Fund-Trading Probe Investigation. NASD, the securities industry’s main regulator, is investigating more than 30 firms in connection with improper mutual fund trading, people familiar with the matter said Tuesday.
The investigations are part of an industry-wide review of mutual fund practices known as market timing and late trading. In the latest action to arise from the examination of the industry, federal and Massachusetts officials brought civil and administrative charges Tuesday against mutual fund giant Putnam Investments, alleging for the first time that fund executives had profited personally from such practices.
Securities industry sources also confirmed a Bloomberg News report that the New York Stock Exchange has begun asking members for information about fund trading.
The focus on industry practices began when Eliot L. Spitzer, the attorney general of New York state, disclosed Sept. 3 that four mutual fund companies had made secret deals allowing a New Jersey hedge fund to make rapid-fire trades that siphoned profits from ordinary investors.
Between them, NASD and the Securities and Exchange Commission have demanded information from nearly 250 mutual fund companies and broker-dealers about after-hours trading, which is illegal, and market timing, a short-term trading strategy that exploits time differences and stale prices, particularly in international funds. Timing is not illegal, but most funds say they discourage it because it can cut into overall returns.
More than half of the 88 mutual fund families surveyed by the SEC acknowledged that they allowed some investors to engage in timing, an official there said. The 30-plus investigations at NASD may only be a first wave, a source said.
In the case against Putnam, a unit of Marsh & McLennan Cos., the Massachusetts secretary of the commonwealth, William Francis Galvin, alleged in court papers that six of the firm’s executives, including four portfolio managers, made improper short-term trades, and that the firm failed to stop them.
“Mutual funds are really the investments of Ma and Pa and the kiddie, too,” Galvin said. “Having a mutual fund industry you can’t trust is unacceptable.”
Galvin said a whistle-blower came to his office in September with allegations that Putnam was allowing market timing by members of a union that had its 401(k) plan with Putnam. The Boston Globe reported that the whistle-blower, Peter Scannell, had gone to the SEC in March but that the commission’s Boston staff never got back to him. Scannell did not return a phone call seeking comment.

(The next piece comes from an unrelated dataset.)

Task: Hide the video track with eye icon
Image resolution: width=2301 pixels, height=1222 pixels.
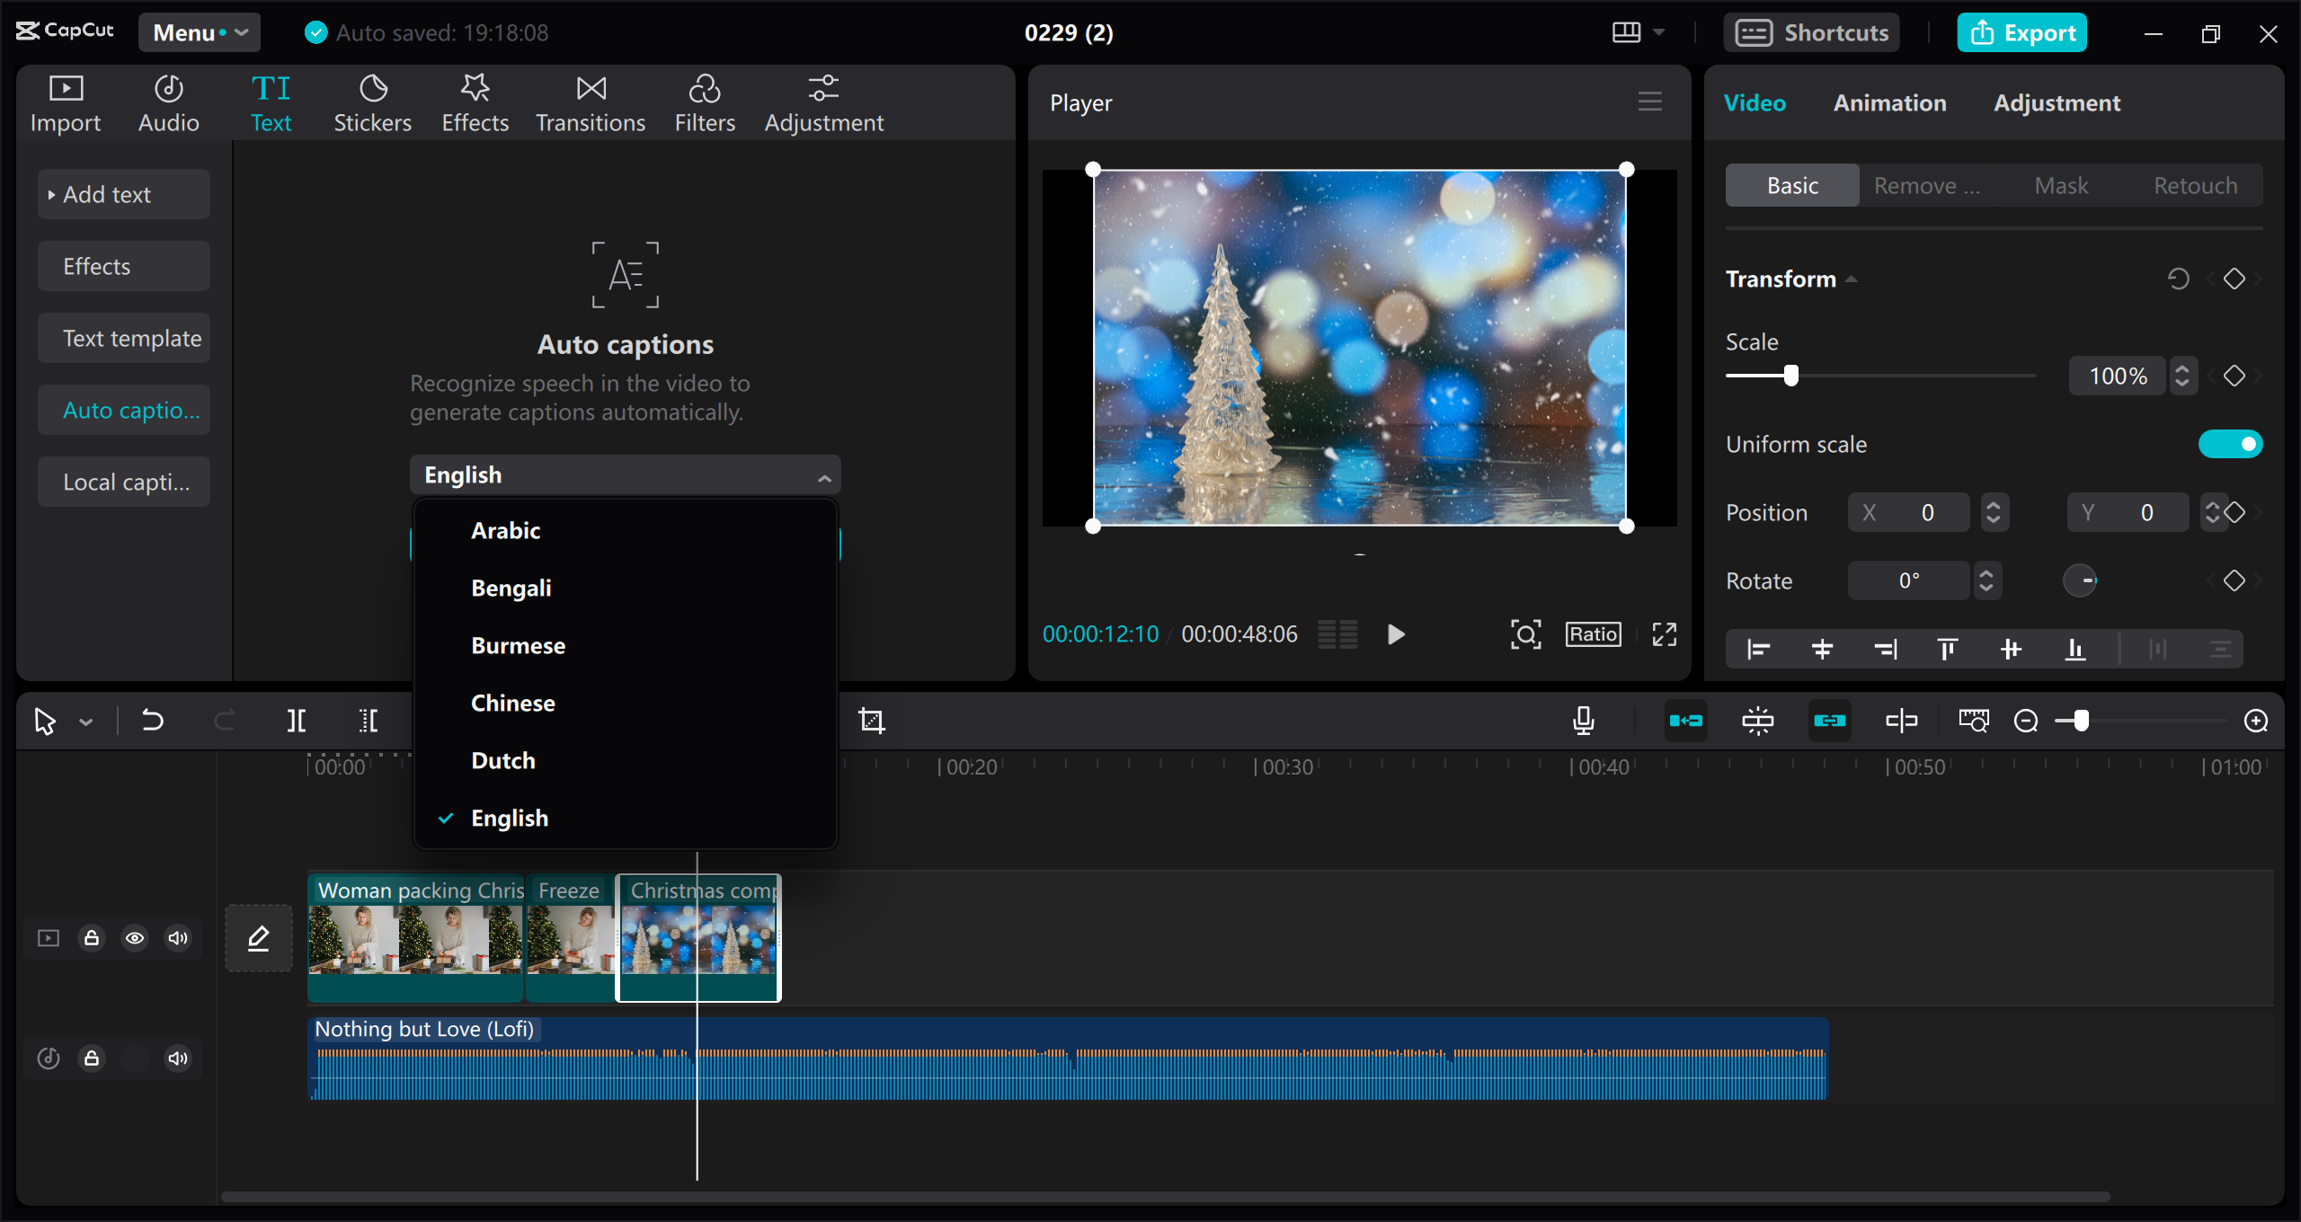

SEC enforcement director Stephen M. Cutler said yesterday that the commission was examining how it handled Scannell’s approach. Cutler said he was contacted by a second whistle-blower who alerted him to alleged personal trading by Putnam executives.
Yesterday, the SEC filed civil actions alleging that two former Putnam portfolio managers had committed securities fraud by timing the funds they managed. The SEC also alleged that the firm committed fraud by failing to disclose the trading by insiders. The trading started in 1998 and continued through this year, according to the complaints.
Putnam said in a statement that it had done an independent review and put all the individuals named in the complaints on leave.
“We believe Putnam did not act fraudulently. Putnam did not receive any financial benefit” from the trading,” the firm said. “Unfortunately our systems and controls were not perfect. We wish they had been.”